A Terezín, per seguire l’eco delle Farfalle

Un gruppo di studenti della scuola secondaria “G. Mazzini” a Terezín per un viaggio della Memoria

di Elisa Panelli ed Elena Antoniotti

6/5/2019

Finalmente ci siamo, siamo a Terezín , nella campagna boema a 60 chilometri da Praga e la cittadella fortificata ci accoglie con le punte affilate dei suoi bastioni, utili a tenere fuori o a chiudere dentro. Dopo tanti studi, ricerche, letture, rielaborazioni siamo arrivati.

In questa stagione Terezín profuma di ippocastani in fiore; chissà se qualcuna di queste piante maestose avrà assistito al dramma del ghetto, custode muta di storie come l’ippocastano amico di Anne Frank! Terezín, in questa stagione, è immersa in una campagna gialla di fioriture gialle come le stelle che stiamo cercando di avvicinare.
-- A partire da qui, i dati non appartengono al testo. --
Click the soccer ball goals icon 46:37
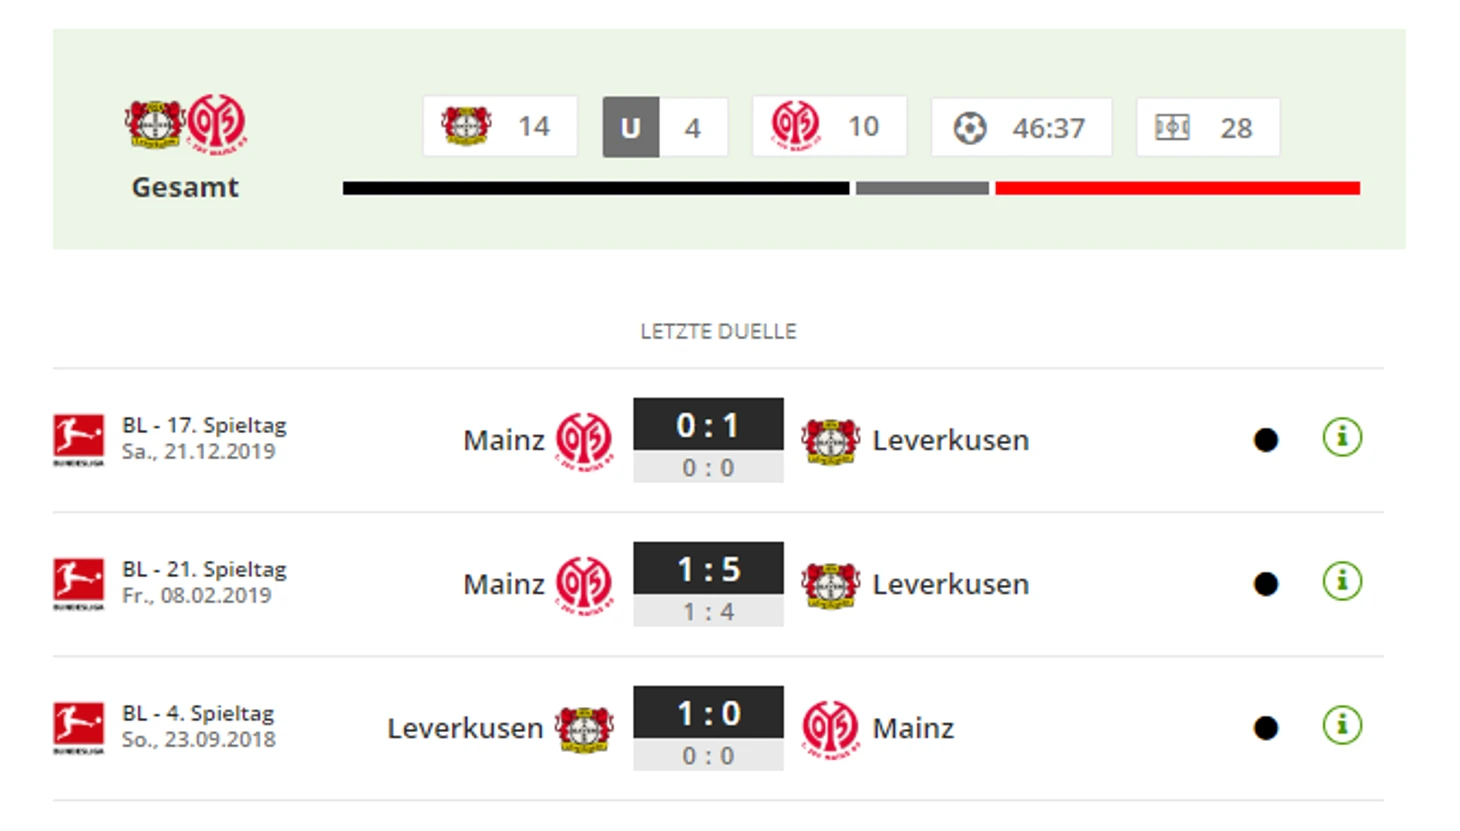Viewport: 1460px width, 831px height. tap(970, 128)
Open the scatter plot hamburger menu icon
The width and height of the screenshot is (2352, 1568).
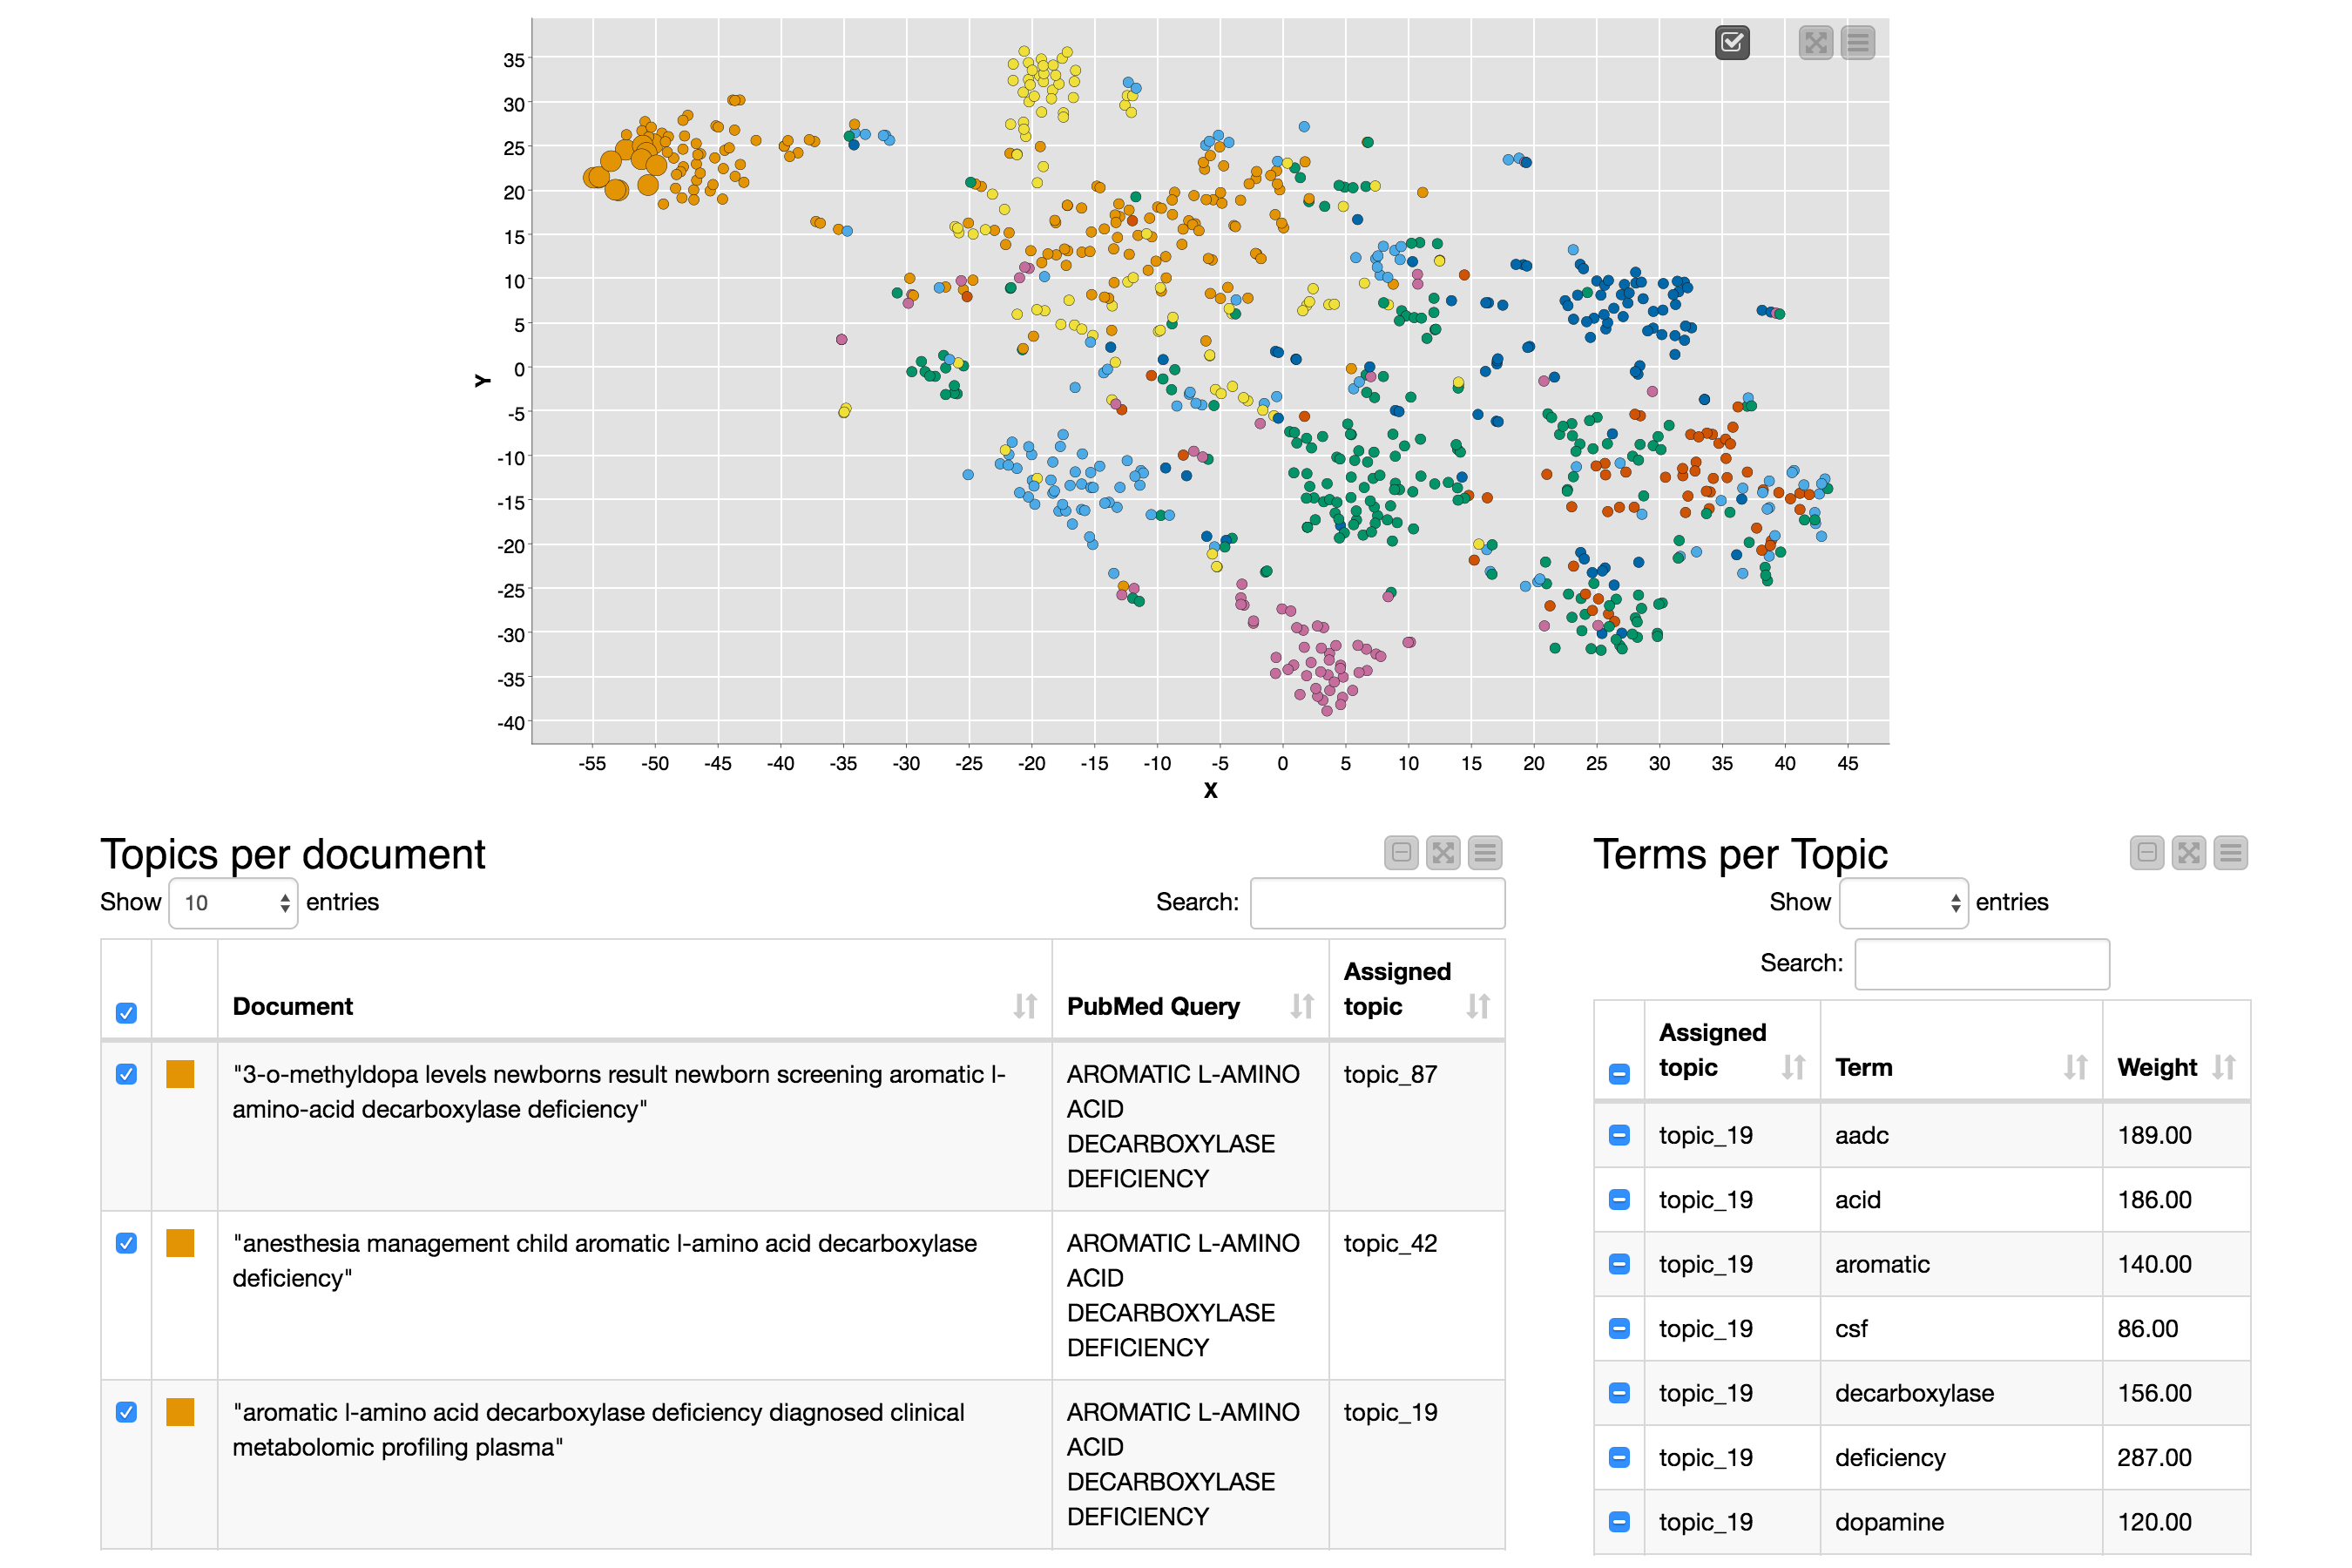(1857, 42)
Qui la nostra missione è camminare nelle stesse strade, osservare gli stessi edifici, dormire sotto lo stesso tetto degli ebrei reclusi di settant’anni fa; vogliamo avvicinarci alla storia in punta di piedi, immaginare Petr Ginz che cammina nel cortile, la mente persa nelle sue storie avventurose, ascoltare la musica fioca dell’infermiera Ilse Weber che canta ninne nanne ai bambini malati, l’eco degli ordini e degli spari, le note di un pianoforte clandestino che nessuna catena può imprigionare.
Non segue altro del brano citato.